(Stored data)

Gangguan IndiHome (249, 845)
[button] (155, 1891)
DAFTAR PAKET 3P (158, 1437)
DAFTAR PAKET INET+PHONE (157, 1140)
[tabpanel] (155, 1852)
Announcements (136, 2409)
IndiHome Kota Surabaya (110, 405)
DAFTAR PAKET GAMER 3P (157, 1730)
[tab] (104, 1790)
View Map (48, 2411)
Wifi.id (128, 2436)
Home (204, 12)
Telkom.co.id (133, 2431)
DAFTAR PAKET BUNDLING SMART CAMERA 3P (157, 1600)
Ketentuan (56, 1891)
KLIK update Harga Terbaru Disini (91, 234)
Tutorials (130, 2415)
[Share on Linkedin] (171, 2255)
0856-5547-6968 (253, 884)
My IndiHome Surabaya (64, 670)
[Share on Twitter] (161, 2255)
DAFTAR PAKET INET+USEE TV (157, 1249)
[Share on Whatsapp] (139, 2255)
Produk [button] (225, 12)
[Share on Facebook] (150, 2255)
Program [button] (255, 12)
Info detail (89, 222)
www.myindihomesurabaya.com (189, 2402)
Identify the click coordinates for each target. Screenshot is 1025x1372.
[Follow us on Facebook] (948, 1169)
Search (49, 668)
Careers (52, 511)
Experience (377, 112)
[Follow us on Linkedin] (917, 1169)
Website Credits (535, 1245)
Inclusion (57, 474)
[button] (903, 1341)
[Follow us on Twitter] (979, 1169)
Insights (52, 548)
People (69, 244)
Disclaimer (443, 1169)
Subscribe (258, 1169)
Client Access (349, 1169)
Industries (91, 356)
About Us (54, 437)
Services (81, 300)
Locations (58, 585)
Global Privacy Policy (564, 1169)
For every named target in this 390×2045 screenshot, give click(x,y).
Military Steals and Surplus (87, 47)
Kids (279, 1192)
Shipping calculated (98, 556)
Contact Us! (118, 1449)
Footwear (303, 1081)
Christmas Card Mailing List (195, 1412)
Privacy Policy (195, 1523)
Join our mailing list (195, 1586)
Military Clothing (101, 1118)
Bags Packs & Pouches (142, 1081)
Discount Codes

Task brief —
Lines from the one containing "0856-5547-6968 (253, 884)" to the end of the data are to be printed exactly, including the first and last.

Solved exercise —
0856-5547-6968 (253, 884)
My IndiHome Surabaya (64, 670)
[Share on Twitter] (161, 2255)
DAFTAR PAKET INET+USEE TV (157, 1249)
[Share on Whatsapp] (139, 2255)
Produk [button] (225, 12)
[Share on Facebook] (150, 2255)
Program [button] (255, 12)
Info detail (89, 222)
www.myindihomesurabaya.com (189, 2402)
Identify the click coordinates for each target. Screenshot is 1025x1372.
[Follow us on Facebook] (948, 1169)
Search (49, 668)
Careers (52, 511)
Experience (377, 112)
[Follow us on Linkedin] (917, 1169)
Website Credits (535, 1245)
Inclusion (57, 474)
[button] (903, 1341)
[Follow us on Twitter] (979, 1169)
Insights (52, 548)
People (69, 244)
Disclaimer (443, 1169)
Subscribe (258, 1169)
Client Access (349, 1169)
Industries (91, 356)
About Us (54, 437)
Services (81, 300)
Locations (58, 585)
Global Privacy Policy (564, 1169)
For every named target in this 390×2045 screenshot, give click(x,y).
Military Steals and Surplus (87, 47)
Kids (279, 1192)
Shipping calculated (98, 556)
Contact Us! (118, 1449)
Footwear (303, 1081)
Christmas Card Mailing List (195, 1412)
Privacy Policy (195, 1523)
Join our mailing list (195, 1586)
Military Clothing (101, 1118)
Bags Packs & Pouches (142, 1081)
Discount Codes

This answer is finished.